Closed. This question does not meet Stack Overflow guidelines. It is not currently accepting answers.
Questions asking us to recommend or find a tool, library or favorite off-site resource are off-topic for Stack Overflow as they tend to attract opinionated answers and spam. Instead, describe the problem and what has been done so far to solve it.
Closed 9 years ago.
Improve this question
Are there any examples available that give a hands-on example of Principal Component Analysis on a dataset? I am reading articles discussing only theory and am really looking for something that will show me how to use PCA and then interpret the results and transform the original dataset into the new dataset.

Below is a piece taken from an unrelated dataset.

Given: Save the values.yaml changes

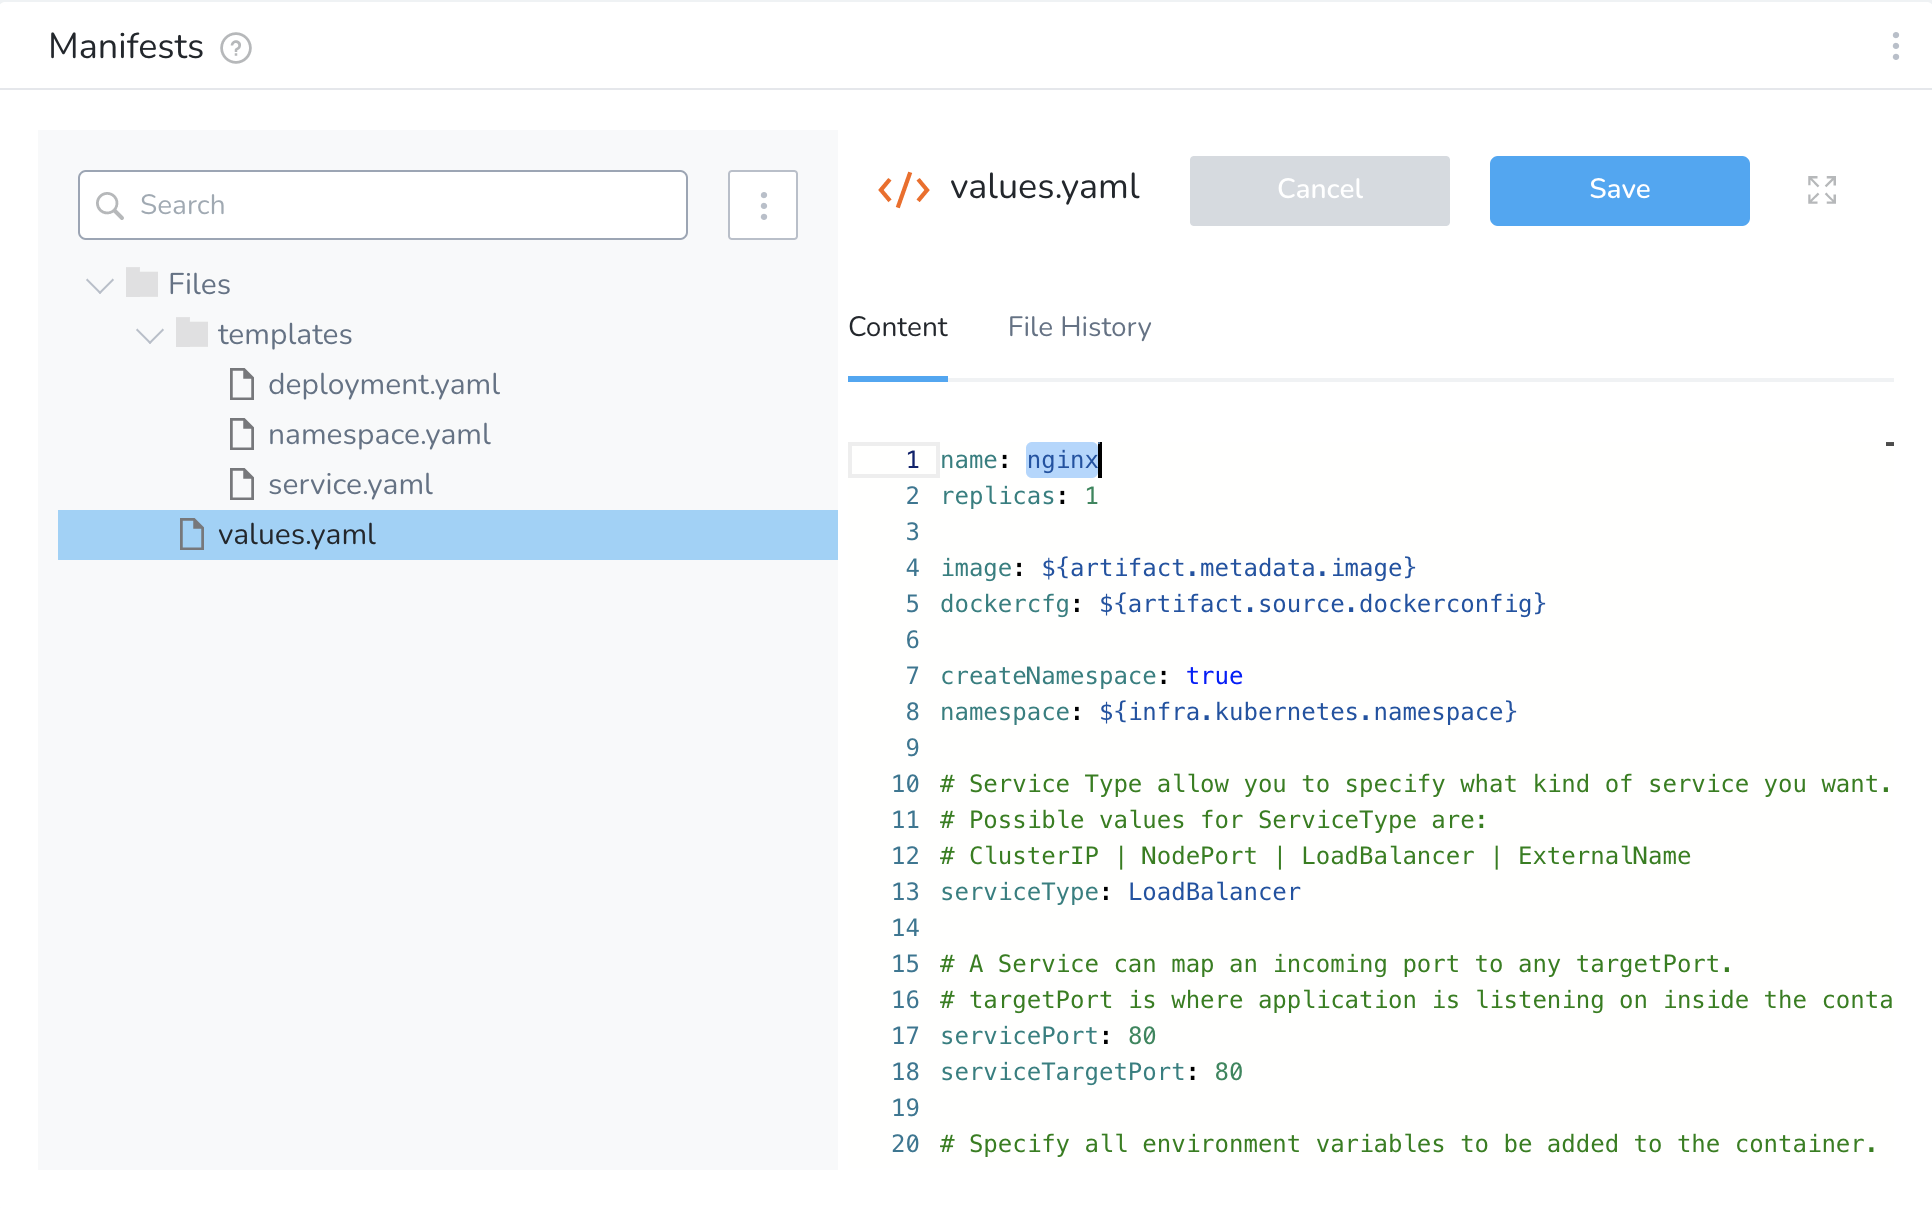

Any suggestions please?
If you know Python, here is a short hands-on example:
# Generate correlated data from uncorrelated data.
# Each column of X is a 3-dimensional feature vector.
Z = scipy.randn(3, 1000)
C = scipy.randn(3, 3)
X = scipy.dot(C, Z)
# Visualize the correlation among the features.

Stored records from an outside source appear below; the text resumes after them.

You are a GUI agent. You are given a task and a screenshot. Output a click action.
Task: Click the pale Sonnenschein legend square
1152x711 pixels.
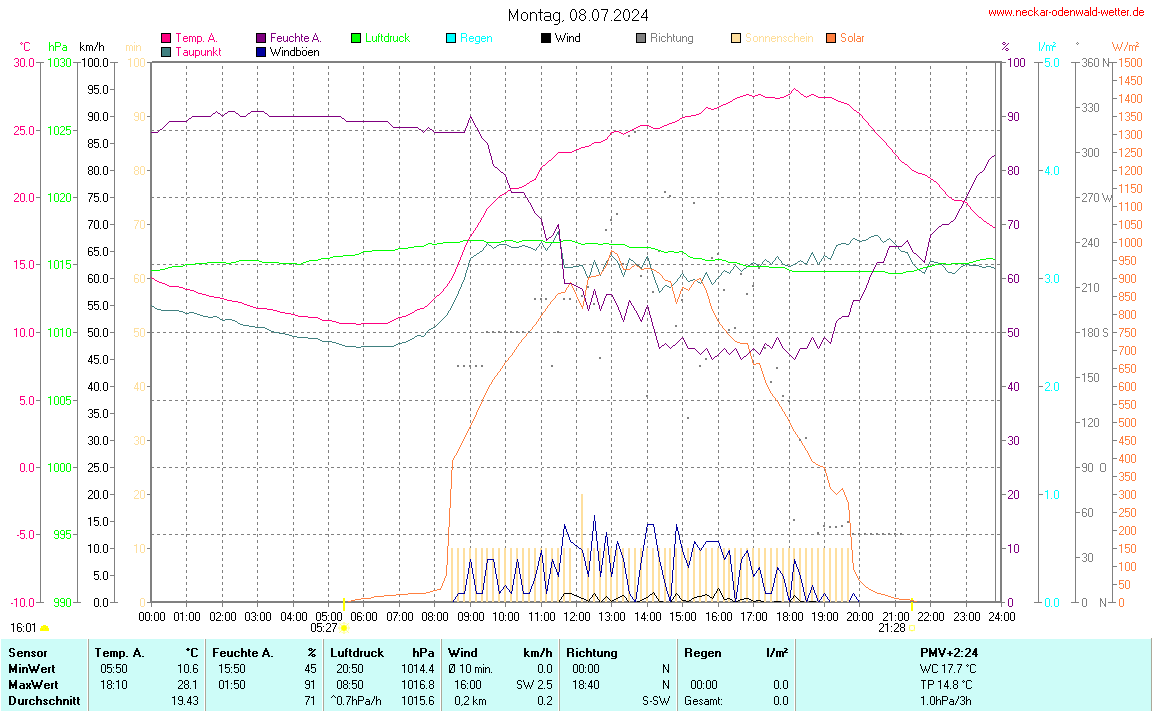pos(736,38)
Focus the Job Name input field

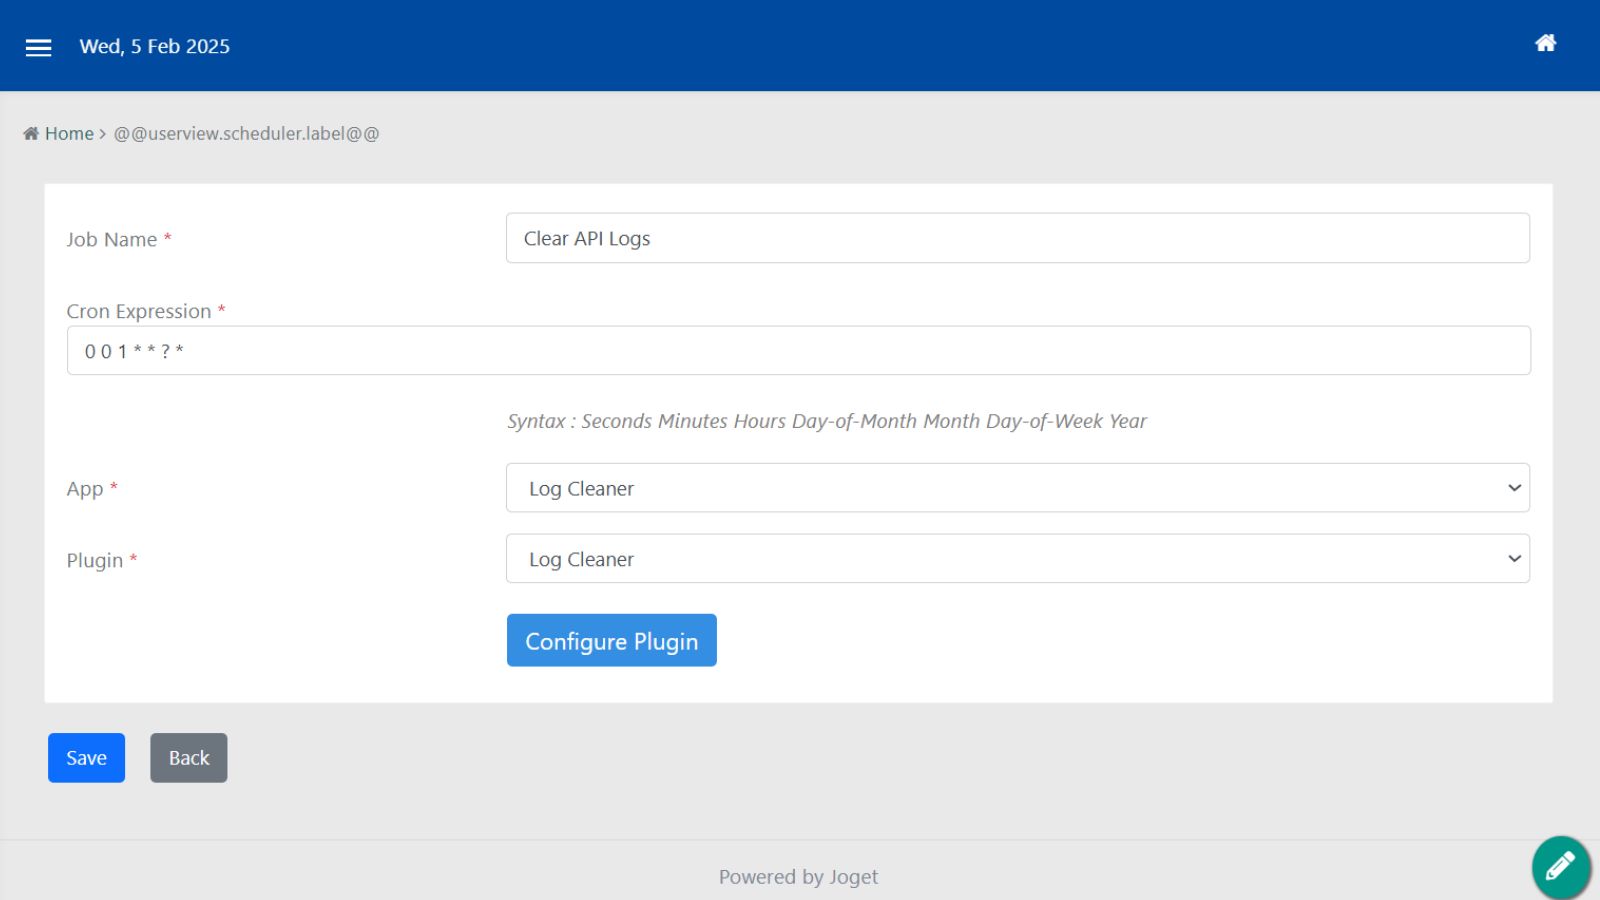pyautogui.click(x=1016, y=238)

pylab.scatter(X[0,:], X[1,:])
pylab.scatter(X[0,:], X[2,:])
pylab.scatter(X[1,:], X[2,:])
# Perform PCA. It can be shown that the principal components of the
# matrix X are equivalent to the left singular vectors of X, which are
# equivalent to the eigenvectors of X X^T (up to indeterminacy in sign).

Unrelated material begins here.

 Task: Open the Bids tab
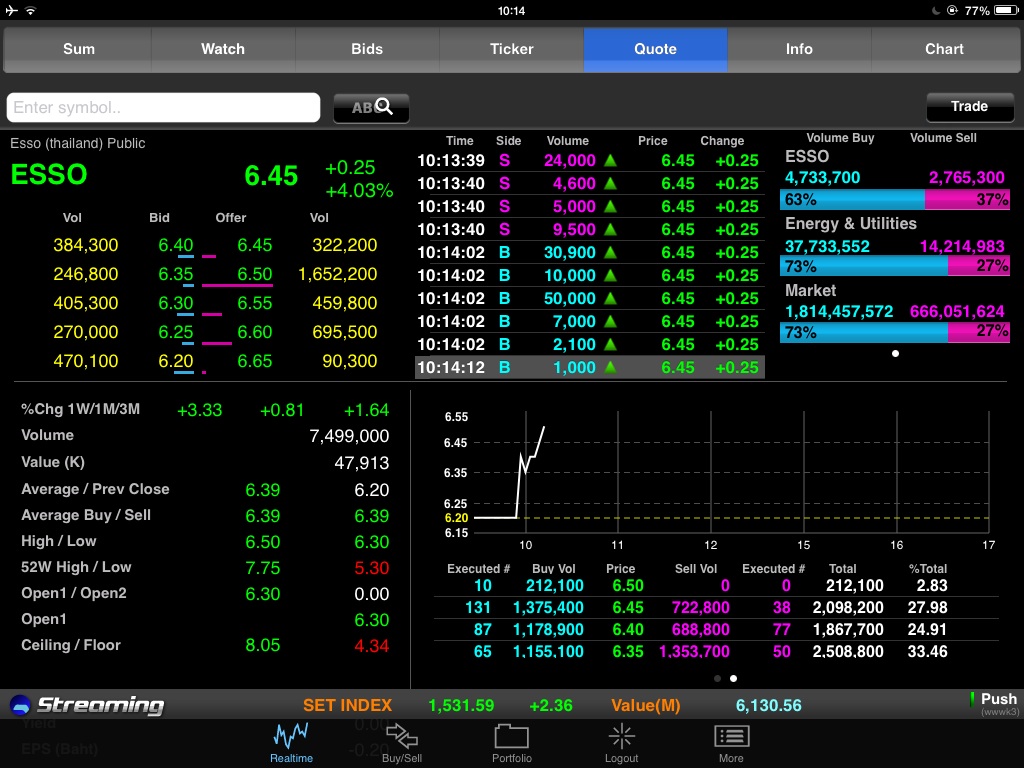pos(367,49)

U, S, Vh = scipy.linalg.svd(X)
W, Q = scipy.linalg.eig(scipy.dot(X, X.T))
print U
print Q
# Project the original features onto the eigenspace.
Y = scipy.dot(U.T, X)
# Visualize the absence of correlation among the projected features.
pylab.scatter(Y[0,:], Y[1,:])
pylab.scatter(Y[1,:], Y[2,:])
pylab.scatter(Y[0,:], Y[2,:])
You can check http://alias-i.com/lingpipe/demos/tutorial/svd/read-me.html SVD and LSA is very similar approach to PCA both are space reduction methods. The only difference in basis evaluation approach.
Since you're asking for available hands-on examples, here you have an interactive demo to play with.
Related
Closed. This question is not about programming or software development. It is not currently accepting answers.
This question does not appear to be about a specific programming problem, a software algorithm, or software tools primarily used by programmers. If you believe the question would be on-topic on another Stack Exchange site, you can leave a comment to explain where the question may be able to be answered.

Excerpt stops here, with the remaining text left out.